Most modern browsers already include a baseline of decent security against common kinds of attacks or security risks by default. You obviously still have to do your part to not visit unknown links/sites, double-check the URL and site every time your are asked to enter credentials, etc.
There are many browser extensions that claim to help with privacy, ads, or security, but I try to be very cautious about the ones which I install. Reducing your attack surface by having fewer extensions, and only ones from sources you can reasonably trust, are good steps. Also, monitor the news or vendor websites for updates to your browser and any extensions you have - if you learn of any vulnerabilities disclosed, stop using them immediately until they are patched, and double-check your versions are current.
Some extensions that I use and therefore advocate:
- LastPass: Yes, it recently had a vulnerability disclosed where it could leak (ironically) the "last password" it filled in, but that has been patched in the latest version already. Compare this to the advantage of having unique passwords for every site, which allows you to compartmentalize any potential leaks from either your own browser or third-parties, and that is still a benefit in my mind. Turn on two-factor authentication for your LastPass account (and every other account that allows you that option)!
- HTTPS Everywhere: This extension with its "Encrypt All Sites Eligible" mode helps to ensure that you are only ever requesting to use a secured connection wherever you go, and blocks you from using unencrypted connections.

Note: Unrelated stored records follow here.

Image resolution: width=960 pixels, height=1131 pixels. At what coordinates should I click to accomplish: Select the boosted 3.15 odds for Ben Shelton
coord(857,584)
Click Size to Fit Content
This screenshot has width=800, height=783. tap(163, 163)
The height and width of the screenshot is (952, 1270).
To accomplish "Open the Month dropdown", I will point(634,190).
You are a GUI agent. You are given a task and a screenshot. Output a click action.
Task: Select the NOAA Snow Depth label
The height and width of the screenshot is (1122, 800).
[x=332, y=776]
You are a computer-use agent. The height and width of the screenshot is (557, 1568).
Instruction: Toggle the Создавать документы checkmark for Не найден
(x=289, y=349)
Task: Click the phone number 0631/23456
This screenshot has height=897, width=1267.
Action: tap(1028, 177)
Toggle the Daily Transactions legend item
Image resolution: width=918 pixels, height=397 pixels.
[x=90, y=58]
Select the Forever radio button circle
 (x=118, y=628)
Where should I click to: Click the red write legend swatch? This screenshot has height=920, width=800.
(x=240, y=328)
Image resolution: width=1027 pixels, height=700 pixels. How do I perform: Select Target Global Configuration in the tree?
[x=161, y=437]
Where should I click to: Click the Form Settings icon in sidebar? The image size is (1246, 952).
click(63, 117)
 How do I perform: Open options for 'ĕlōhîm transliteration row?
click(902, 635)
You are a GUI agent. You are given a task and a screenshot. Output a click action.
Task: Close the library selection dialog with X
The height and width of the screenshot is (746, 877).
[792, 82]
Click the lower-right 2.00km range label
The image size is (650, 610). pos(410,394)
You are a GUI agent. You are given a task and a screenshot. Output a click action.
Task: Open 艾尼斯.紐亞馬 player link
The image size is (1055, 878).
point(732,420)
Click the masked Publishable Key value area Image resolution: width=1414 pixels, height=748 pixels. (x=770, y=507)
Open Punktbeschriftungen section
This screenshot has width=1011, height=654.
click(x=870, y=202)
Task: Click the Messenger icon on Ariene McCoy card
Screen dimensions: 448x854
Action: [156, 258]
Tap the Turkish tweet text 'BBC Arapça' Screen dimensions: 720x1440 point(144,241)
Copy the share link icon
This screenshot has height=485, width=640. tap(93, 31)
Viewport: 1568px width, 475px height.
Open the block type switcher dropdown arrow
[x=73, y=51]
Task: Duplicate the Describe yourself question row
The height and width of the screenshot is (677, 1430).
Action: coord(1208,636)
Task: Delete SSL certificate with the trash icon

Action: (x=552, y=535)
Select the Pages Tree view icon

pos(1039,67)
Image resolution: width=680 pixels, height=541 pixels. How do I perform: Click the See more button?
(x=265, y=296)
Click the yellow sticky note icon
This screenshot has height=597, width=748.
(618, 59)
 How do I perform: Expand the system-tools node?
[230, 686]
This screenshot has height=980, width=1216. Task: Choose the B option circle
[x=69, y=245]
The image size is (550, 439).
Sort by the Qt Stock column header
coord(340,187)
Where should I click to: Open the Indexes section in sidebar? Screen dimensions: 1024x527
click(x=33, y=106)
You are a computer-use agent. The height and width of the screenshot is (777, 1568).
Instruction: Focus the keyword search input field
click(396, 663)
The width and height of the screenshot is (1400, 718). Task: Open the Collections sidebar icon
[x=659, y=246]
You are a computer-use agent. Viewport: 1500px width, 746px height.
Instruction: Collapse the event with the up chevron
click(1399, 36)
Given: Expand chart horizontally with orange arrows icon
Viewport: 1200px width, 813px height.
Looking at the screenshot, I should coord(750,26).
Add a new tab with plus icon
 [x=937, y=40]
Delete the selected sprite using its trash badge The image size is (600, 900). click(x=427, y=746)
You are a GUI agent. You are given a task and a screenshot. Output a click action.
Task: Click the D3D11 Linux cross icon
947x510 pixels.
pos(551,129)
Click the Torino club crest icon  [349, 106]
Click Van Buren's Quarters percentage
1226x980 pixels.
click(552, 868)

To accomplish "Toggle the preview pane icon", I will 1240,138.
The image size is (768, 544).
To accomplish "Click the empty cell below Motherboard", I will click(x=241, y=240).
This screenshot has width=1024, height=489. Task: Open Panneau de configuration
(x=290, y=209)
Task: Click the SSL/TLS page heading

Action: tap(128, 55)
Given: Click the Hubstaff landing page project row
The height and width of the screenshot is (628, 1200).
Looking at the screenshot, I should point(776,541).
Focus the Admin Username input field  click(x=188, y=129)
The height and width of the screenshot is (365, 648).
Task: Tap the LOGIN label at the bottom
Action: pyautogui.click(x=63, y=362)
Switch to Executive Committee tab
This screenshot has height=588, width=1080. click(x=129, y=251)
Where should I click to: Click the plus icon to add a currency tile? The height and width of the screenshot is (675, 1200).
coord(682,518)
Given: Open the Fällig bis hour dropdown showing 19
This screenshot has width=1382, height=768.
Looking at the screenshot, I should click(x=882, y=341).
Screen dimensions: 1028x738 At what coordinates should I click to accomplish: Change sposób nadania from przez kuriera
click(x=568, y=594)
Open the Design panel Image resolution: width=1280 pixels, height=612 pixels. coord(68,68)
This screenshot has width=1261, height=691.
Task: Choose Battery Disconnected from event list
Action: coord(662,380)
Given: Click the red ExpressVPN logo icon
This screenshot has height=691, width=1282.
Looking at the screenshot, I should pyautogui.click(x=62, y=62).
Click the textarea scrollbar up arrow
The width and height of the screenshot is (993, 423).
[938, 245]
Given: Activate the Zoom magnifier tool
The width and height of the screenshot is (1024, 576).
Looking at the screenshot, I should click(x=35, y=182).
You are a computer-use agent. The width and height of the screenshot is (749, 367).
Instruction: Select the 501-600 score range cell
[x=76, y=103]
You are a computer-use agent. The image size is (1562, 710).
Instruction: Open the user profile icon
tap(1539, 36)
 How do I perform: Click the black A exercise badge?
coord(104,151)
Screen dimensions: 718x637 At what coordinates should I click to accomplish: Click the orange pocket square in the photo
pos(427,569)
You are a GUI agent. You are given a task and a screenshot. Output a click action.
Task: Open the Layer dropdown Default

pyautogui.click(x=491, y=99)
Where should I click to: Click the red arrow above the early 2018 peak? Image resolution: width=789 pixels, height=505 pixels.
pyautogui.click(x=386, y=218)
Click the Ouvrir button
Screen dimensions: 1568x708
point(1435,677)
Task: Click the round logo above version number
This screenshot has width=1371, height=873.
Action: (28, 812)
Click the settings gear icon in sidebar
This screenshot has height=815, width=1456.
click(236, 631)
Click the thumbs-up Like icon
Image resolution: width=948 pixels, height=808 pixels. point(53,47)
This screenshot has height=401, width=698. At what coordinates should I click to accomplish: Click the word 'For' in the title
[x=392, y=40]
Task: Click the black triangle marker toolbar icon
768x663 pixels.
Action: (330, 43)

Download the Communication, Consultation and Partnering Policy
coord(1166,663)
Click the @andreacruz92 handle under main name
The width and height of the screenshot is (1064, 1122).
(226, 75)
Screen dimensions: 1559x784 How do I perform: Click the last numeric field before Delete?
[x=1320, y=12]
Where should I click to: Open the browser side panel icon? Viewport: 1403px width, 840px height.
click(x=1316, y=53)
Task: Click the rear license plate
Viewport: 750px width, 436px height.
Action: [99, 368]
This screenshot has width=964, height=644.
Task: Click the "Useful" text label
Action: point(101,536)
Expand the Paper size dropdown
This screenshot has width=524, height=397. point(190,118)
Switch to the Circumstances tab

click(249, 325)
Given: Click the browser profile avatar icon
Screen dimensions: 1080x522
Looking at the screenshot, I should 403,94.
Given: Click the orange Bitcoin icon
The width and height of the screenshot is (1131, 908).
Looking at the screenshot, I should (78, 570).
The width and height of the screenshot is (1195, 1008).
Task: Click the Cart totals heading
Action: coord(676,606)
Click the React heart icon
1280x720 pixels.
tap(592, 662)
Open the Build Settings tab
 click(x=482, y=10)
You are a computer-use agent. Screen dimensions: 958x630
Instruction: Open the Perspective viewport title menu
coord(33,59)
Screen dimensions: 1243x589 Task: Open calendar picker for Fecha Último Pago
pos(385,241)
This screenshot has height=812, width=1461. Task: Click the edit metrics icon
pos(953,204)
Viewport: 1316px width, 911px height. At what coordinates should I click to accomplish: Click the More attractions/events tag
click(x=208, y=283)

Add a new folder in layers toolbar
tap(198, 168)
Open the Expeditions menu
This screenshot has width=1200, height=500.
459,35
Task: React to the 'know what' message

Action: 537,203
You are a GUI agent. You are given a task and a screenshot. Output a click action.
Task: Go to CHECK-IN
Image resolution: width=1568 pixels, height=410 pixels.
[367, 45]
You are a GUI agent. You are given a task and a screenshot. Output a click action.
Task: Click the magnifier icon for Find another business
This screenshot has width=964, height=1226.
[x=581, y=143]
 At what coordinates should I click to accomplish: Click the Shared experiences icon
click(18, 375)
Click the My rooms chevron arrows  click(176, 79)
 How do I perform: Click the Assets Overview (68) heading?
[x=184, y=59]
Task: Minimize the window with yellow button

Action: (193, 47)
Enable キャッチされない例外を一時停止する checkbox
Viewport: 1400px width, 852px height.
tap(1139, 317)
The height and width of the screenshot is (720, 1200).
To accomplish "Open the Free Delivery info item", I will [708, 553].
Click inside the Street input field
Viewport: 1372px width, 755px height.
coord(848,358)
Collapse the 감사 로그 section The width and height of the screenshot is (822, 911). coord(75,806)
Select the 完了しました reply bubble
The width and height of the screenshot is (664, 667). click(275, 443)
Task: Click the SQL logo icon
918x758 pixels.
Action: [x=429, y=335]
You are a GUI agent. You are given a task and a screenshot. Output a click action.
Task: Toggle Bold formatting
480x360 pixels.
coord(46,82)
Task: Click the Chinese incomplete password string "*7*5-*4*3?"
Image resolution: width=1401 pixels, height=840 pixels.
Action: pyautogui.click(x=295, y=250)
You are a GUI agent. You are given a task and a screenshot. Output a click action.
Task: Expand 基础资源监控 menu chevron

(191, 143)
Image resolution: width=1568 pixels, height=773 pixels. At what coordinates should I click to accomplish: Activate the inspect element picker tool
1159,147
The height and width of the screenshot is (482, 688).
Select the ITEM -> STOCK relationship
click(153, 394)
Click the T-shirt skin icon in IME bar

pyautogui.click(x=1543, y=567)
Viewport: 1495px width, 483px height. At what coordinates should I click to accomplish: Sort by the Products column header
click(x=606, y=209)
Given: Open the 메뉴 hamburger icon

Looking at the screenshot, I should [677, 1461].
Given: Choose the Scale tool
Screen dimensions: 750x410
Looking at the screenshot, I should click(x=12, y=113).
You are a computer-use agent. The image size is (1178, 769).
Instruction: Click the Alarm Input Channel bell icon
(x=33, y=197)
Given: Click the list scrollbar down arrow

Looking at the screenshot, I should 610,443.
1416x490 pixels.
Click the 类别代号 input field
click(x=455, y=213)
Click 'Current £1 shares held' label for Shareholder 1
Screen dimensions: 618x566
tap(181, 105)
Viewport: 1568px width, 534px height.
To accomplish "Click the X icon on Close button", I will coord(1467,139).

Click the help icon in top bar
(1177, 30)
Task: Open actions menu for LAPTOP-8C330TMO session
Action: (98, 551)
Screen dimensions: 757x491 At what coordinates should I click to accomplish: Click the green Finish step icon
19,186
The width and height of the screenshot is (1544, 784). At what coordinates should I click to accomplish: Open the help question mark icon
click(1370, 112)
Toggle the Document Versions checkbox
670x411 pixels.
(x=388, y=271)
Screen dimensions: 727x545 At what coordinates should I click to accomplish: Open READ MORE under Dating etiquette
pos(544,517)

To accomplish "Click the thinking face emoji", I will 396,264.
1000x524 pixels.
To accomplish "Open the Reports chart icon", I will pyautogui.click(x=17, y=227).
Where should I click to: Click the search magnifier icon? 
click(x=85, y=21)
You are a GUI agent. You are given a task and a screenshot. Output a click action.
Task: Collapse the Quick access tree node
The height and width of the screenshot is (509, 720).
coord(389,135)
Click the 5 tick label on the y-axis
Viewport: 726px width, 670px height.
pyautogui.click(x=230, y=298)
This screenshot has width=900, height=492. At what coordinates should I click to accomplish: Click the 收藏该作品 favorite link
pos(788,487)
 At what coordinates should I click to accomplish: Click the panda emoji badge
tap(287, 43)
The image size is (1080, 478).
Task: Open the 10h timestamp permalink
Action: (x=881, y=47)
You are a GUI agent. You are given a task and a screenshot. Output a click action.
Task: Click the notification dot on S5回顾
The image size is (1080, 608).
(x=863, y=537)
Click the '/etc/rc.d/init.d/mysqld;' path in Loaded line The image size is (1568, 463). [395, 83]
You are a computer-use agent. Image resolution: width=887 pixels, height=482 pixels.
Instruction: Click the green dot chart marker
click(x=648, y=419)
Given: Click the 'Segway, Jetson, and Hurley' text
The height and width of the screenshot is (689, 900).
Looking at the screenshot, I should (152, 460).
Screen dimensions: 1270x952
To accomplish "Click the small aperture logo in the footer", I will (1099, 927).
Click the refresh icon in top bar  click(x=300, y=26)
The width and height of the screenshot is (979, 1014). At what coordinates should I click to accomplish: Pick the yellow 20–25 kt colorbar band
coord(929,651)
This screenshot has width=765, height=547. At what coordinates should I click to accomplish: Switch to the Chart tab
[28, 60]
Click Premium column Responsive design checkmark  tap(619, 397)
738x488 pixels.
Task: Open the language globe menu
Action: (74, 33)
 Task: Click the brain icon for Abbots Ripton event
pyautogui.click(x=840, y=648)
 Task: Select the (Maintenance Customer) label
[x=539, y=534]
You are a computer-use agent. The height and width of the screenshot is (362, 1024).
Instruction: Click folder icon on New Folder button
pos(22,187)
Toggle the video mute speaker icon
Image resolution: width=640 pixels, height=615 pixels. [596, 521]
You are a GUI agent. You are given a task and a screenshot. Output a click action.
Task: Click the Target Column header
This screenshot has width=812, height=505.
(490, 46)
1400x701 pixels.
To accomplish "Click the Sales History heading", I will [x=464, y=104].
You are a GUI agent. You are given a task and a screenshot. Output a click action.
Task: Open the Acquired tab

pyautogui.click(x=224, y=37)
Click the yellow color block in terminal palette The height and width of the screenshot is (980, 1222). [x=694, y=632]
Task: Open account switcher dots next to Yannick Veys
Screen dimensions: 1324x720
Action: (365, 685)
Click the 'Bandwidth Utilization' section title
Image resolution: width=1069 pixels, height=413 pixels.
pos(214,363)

Some sites (or short links) still don't have HTTPS versions for whatever reason (no good reasons I can think of, it's easy to implement), and even if they are just a blog or news or something, I just don't visit them anymore.
- Privacy Badger: Published by the EFF, which is the leading non-profit advocate for online privacy, this extension attempts to block trackers which do not conform to their ideals of user consent, while also trying to avoid breaking trackers which are less invasive.